From the re-extracted partial image , the feature points of the detection target are searched with a second search accuracy higher than the first search accuracy, and the state of the detection target is determined based on the searched feature points. An image analysis device including a state detection unit for detecting.

The image acquisition unit acquires an image obtained by imaging a range including a human face, and obtains an image.
The partial image extraction unit extracts a partial image of the region where the person's face exists from the acquired image by an extraction frame of a predetermined size surrounding the partial image.
The reference position determining unit detects the positions of the feature points corresponding to the plurality of organs of the person's face from the extracted partial image, and based on the positions of the detected feature points, of the person's face. An arbitrary position on the center line is determined as the reference position, and the reference position is determined.
Based on the determined reference position, the re-extraction unit corrects the extraction position of the partial image by the extraction frame so that the reference position of the partial image becomes the center of the extraction frame, and the correction is performed. The partial image is re-extracted from the extraction frame included in the extraction frame at the extraction position.
The image analysis device according to claim 1, wherein the state detection unit detects the state of the person's face from the re-extracted partial image.

The reference position determining unit includes the position between the eyebrows of the person's face, the apex of the nose, the center point of the mouth, the midpoint between the position between the eyebrows and the apex of the nose, and the midpoint between the position between the eyebrows and the center point of the mouth. The image analysis apparatus according to claim 2, wherein any of the position between the eyebrows and the average position of the apex of the nose and the center point of the mouth is determined as the reference position.

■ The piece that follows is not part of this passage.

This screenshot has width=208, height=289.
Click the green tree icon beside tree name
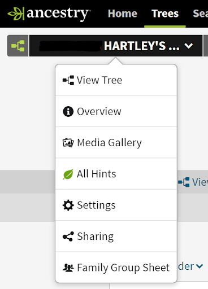click(x=18, y=46)
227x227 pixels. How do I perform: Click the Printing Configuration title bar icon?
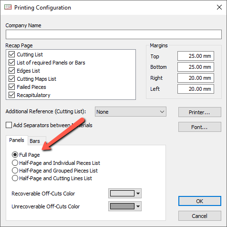[x=8, y=7]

The image analysis apparatus according to any one of claims 1 to 3 , further comprising an output unit that outputs information indicating the state of the detection object detected by the state detection unit.

An image analysis method performed by an image analysis device having a hardware processor and memory.
The process in which the image analysis device acquires an image obtained by imaging a range including a detection object, and
A process in which the image analysis apparatus extracts a partial image of a region in which the detection object exists from the acquired image by an extraction frame of a predetermined size surrounding the partial image.
The image analysis device searches for the position of the feature point of the detection target object from the extracted partial image with the first search accuracy, and based on the position of the searched feature point, the reference of the detection target object. The process of determining the position and
A process in which the image analysis apparatus corrects the extraction position of the partial image by the extraction frame based on the determined reference position, and re-extracts the partial image by the extraction frame at the corrected extraction position. ,
The image analysis device searches for the feature points of the detection target from the re-extracted partial image with a second search accuracy higher than the first search accuracy, and based on the searched feature points, the said An image analysis method including a process of detecting information representing a feature of a detection object.

A program for causing a hardware processor included in the image analysis device to execute the processing of each part included in the image analysis device according to any one of claims 1 to 4.